Much attention has recently been focused on the possibility that the behavior of tumorigenic cells (anchorage independent growth, loss of growth factor dependency, loss of contact inhibition, etc.) are caused by changes in the control of expression of growth factors and/or their receptors (1,2). Indeed, the transforming genes of a number of tumor cells and viruses have been identified as genes for growth factors or receptors (1,2). Our aim here is not to present a complete review of this area, but rather to compile the published data from our lab and others on the types of growth factors that have been detected in primary and established mammary cell lines and in extracts of normal and neoplastic mammary epithelium from rodent and human tissues. The list is quite long, even for human mammary tumors and tumor cell lines.

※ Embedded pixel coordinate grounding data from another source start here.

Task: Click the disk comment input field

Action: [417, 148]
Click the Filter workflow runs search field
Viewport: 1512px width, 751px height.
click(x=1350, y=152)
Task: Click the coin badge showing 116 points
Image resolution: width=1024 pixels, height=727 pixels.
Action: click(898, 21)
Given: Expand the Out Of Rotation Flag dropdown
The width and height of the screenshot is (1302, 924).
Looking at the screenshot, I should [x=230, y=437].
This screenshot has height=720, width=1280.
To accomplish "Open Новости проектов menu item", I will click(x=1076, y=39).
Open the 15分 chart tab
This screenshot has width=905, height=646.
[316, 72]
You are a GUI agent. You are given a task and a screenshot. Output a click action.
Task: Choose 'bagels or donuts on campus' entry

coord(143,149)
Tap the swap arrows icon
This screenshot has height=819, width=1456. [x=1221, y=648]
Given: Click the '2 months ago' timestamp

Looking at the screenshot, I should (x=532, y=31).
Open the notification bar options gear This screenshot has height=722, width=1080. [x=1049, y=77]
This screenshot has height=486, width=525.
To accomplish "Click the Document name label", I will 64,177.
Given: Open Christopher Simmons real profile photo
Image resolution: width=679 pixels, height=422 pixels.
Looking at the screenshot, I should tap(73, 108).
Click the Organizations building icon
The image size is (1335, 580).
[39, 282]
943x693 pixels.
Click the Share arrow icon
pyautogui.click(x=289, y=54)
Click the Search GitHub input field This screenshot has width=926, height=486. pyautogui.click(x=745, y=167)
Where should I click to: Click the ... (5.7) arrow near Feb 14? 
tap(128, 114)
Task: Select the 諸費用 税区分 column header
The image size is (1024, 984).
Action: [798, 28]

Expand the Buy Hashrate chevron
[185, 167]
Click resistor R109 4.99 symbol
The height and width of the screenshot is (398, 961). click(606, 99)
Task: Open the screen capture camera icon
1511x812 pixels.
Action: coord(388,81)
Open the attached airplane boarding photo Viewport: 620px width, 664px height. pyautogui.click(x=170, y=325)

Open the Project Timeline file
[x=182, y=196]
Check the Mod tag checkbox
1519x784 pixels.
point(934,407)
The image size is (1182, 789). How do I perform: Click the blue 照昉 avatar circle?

It includes mammary-derived growth factor I (MDGFI), mammary-derived growth factor II (MDGFII), transforming growth factor alpha (TGFα), transforming growth factor beta (TGF/β), insulin-like growth factor I (IGFI), p; platelet-derived growth factor (PDGF), gastrin-releasing peptide (GRP), 52 K protein, epidermal growth factor (EGF), and human tumor growth factor (h. TGF). Rodent mammary tumors contain these factors and some additional ones as well. For example, 7, 12-dimethylbenz(a)anthracene-induced rat mammary cell lines produce an activity that greatly stimulates myoepithelial, but not epithelial, cell growth. Rat mammary tumors also contain a growth inhibitory activity similar to one that Grosse’s laboratory has purified from bovine mammary tissue (3).